La falaise où se trouve la tombe. (Photo : Moustapha Emeira)
L’inauguration de la tombe revêt un grand intérêt. En effet, la découverte dévoilera une partie de l’histoire du Nouvel Empire (1550-1070 av. J.-C. de la XVIIIe à la XXe dynastie). Des recherches ont lieu actuellement dans la Vallée des rois, et plus précisément dans la tombe de Toutankhamon, dont certaines chambres sont encore ignorées. « Est-il possible que la salle de Maïa soit celle qui se trouve derrière les murs du côté nord de la tombe de Toutankhamon ? », s’est interrogé le ministre Al-Damati. Pour l’archéologue britannique Nicholas Reeves, qui a ouvert le débat concernant cette chambre secrète, c’est Néfertiti qui y est enterrée. « Tout est possible.
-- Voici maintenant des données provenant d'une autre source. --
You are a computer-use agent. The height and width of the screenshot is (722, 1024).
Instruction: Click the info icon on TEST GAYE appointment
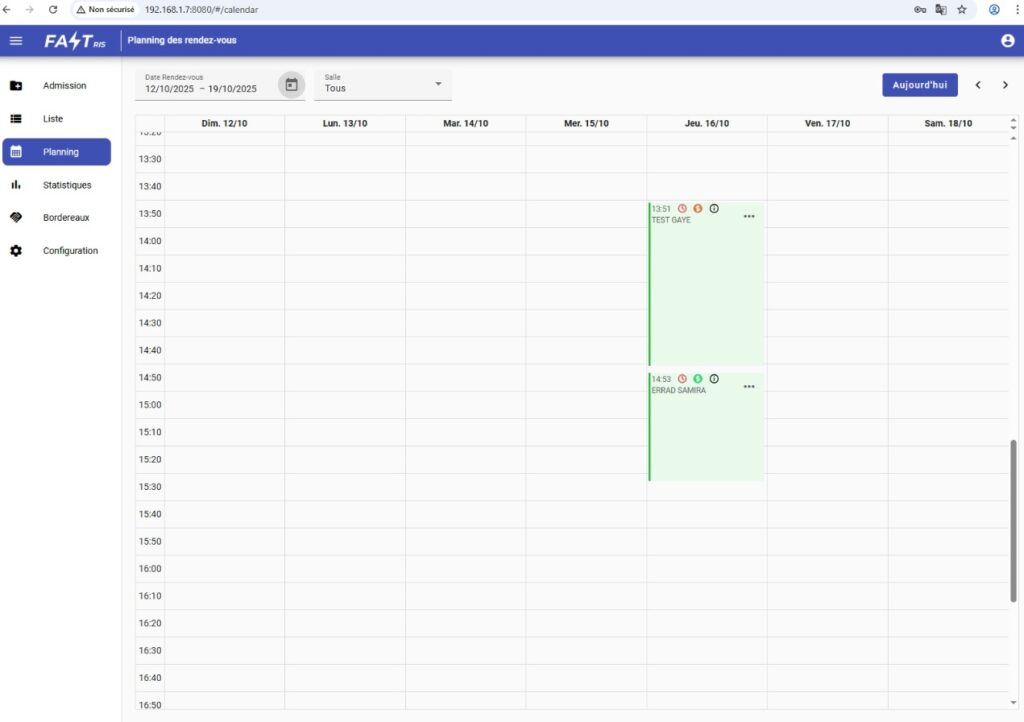(x=714, y=208)
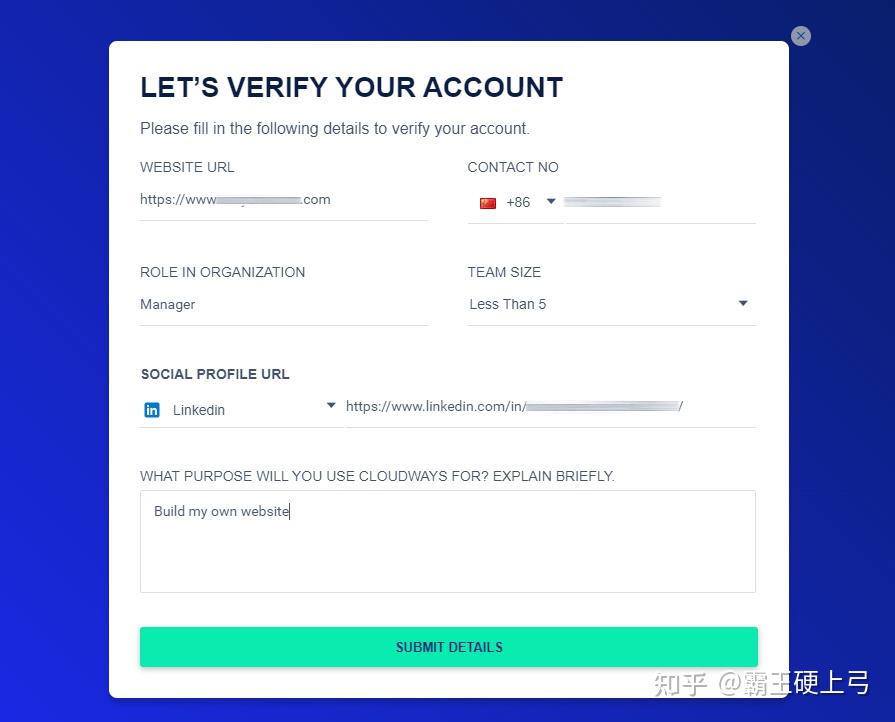This screenshot has height=722, width=895.
Task: Click the Role in Organization field
Action: pos(283,305)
Pas à pas, nous arriverons à mieux connaître et comprendre l’époque du roi Toutankhamon », annonce Al-Damati.
A Bubasteion, la catacombe des chats
Les momies de chats, trouvées sur le site du Bubasteion de Saqqara et qui sont encore présentes en très grand nombre à l’extérieur et à l’intérieur des tombeaux de la falaise, justifient l’appellation autrefois arabe et encore parfois utilisée de Abouab Al-Qotat : (les entrées des tombes des chats). En effet, cette région était à l’époque consacrée à la déesse Bastet d’où est dérivé le nom Bubasteion.
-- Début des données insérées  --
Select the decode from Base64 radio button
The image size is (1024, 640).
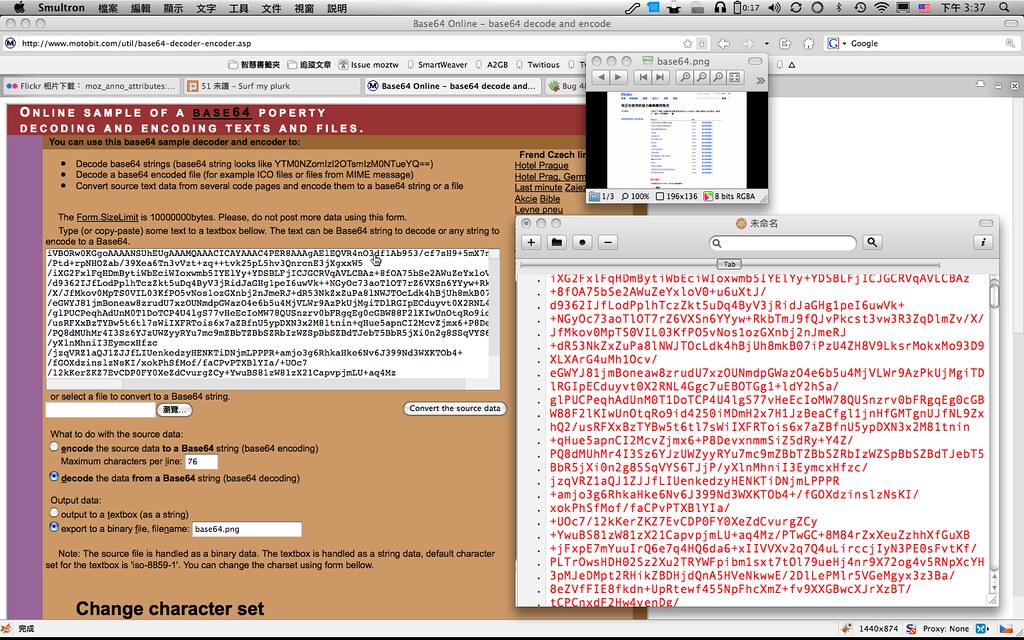54,478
Pendant toute la période de l’Egypte Ancienne, le chat a toujours été traité avec les plus grands égards. Il était vu tantôt comme un protecteur, un fidèle compagnon, un partenaire de jeu ou comme une incarnation divine. Au Nouvel Empire, le chat ou plutôt Bastet, la déesse, jouait plusieurs rôles : protecteur des récoltes, joie au foyer, et d’autres comme symbole de la fertilité et de la maternité. A savoir que le chat est l’animal le plus représenté de toute l’Egypte : sur des bas-reliefs, par des statues ou encore par des bijoux.
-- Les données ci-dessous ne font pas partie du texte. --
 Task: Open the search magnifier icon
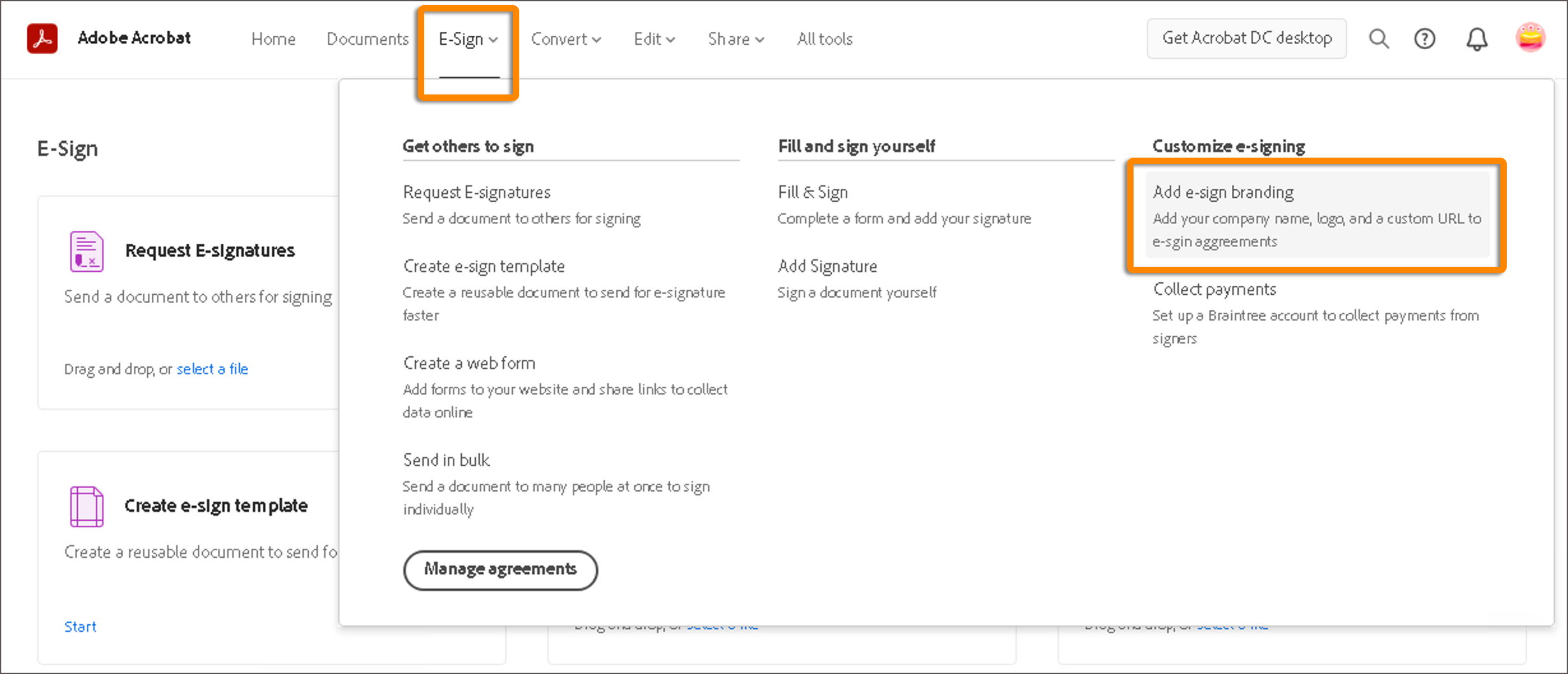[x=1379, y=39]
C’est en effet ce qui explique pourquoi les chats du Bubasteion ont longtemps masqué les tombeaux. Néanmoins, et avant la découverte en 1988 de 300 000 momies de chats près de Beni Hassan à Minya, la nécropole des chats de Saqqara fut considérée comme la plus grande. Il y avait aussi celle de Bubastis, ville principale de Bastet, située au nord-est du Delta. Cette mise au jour a donné une idée du gigantisme de ces cimetières félins.
Les chats du Bubasteion se présentent sous deux aspects. Certains ont les pattes et la queue repliées le long du tronc. Pour d’autres, les membres sont momifiés à part, ainsi qu’éventuellement la queue, de manière à restituer la silhouette complète de l’animal. Ce sont d’abord ces tombeaux rupestres du Nouvel Empire qui sont l’objet des recherches et des activités de la Mission archéologique française du Bubasteion, même si les catacombes de chats constituent un important sujet d’étude.